Three biomedical engineering seniors in the School of Engineering & Applied Science at Washington University in St. Louis, MO used a 3D printer to design and create a robotic prosthetic arm out of bright pink plastic for a teenage girl for a total cost of $200, a fraction of the price of standard prosthetics, which, they say, start at $6,000.

The girl lost her right arm in a boating accident when she was six years old. She learned to write with her left hand, but found most tasks difficult to accomplish with her old prosthetic arm. They new arm, she said, is easy to manipulate. And, it’s her favorite color, which she requested. By moving her shoulder, she can direct the arm to throw a ball, move a computer mouse, and perform other tasks.
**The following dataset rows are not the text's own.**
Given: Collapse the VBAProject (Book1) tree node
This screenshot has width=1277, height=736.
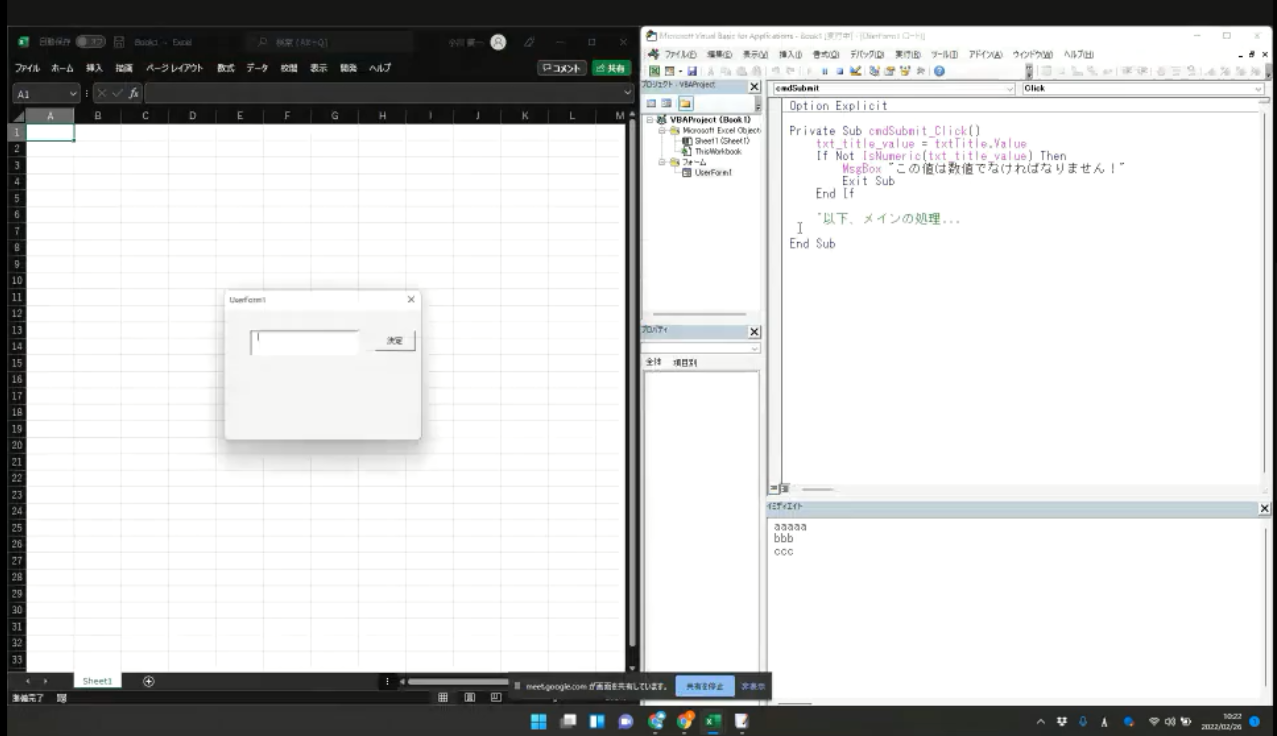Looking at the screenshot, I should tap(650, 120).
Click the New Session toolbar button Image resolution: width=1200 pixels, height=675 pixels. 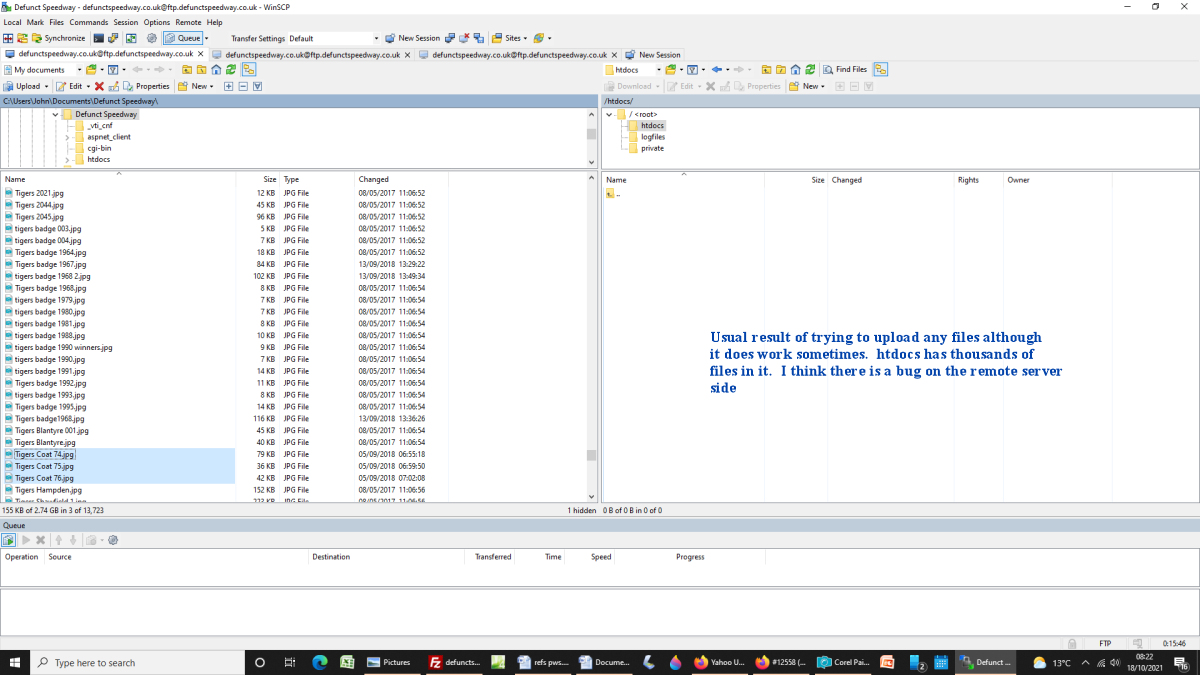413,38
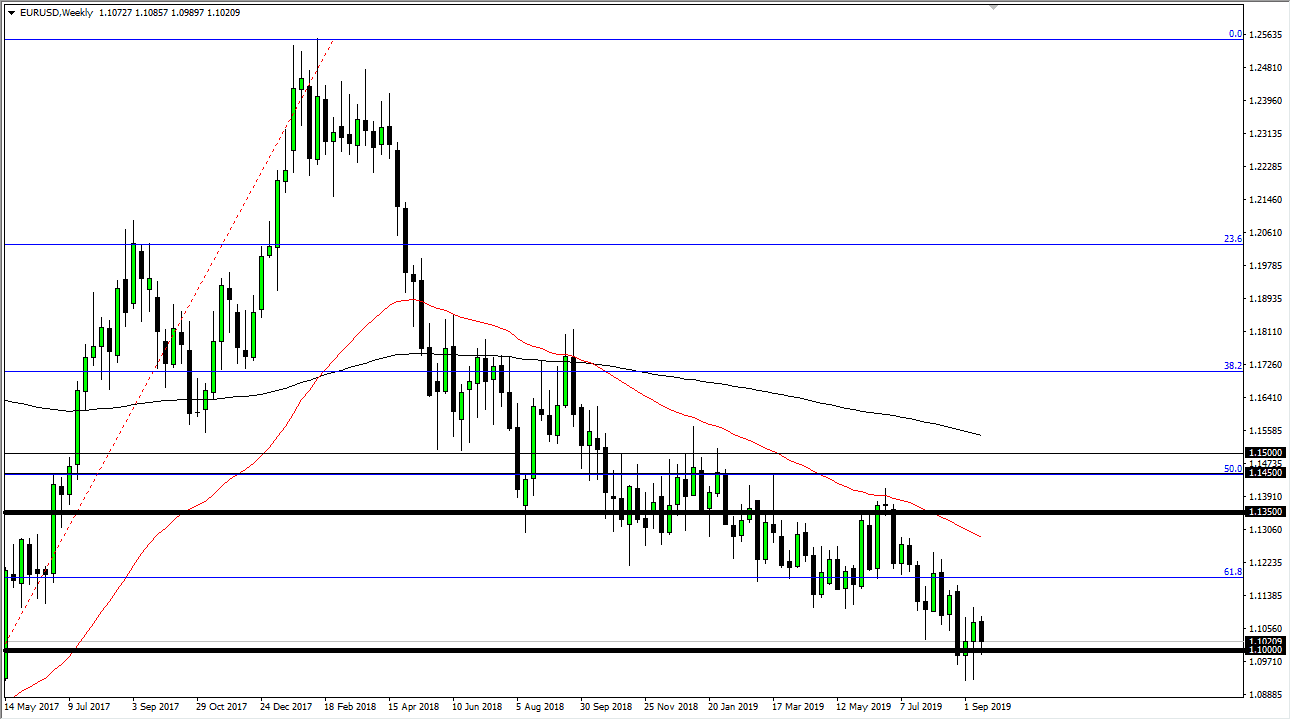
Task: Select the 38.2 Fibonacci retracement line
Action: pos(600,368)
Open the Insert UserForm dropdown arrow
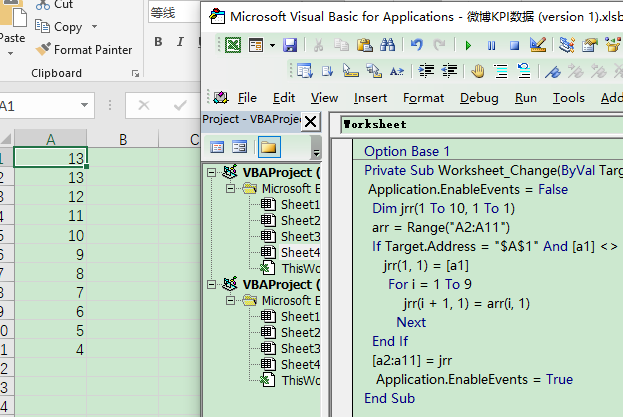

The students developed the robotic hand as part of their engineering design course with Joseph Klaesner, PhD, associate professor of physical therapy at the School of Medicine. Several local medical practitioners, including orthopedic hand surgeons, served as mentors.

The student design offers two key design differences that set it apart from similar “Robohand” devices that have been invented recently; it has a motor and a working thumb. The prosthetic is battery-powered and controlled with an accelerometer. The thumb moves with a slightly different trigger (compared with finger motion).

Prosthetic limbs can be tricky for patients of any age, and especially children because they’re still growing and need to move to larger-sized devices on a regular basis. While 3D printers can cost about $2,500, they are capable of producing artificial limbs at a relatively low individual cost.

The prosthetic hands are inexpensive, can be remade when the child grows, and they offer functional abilities.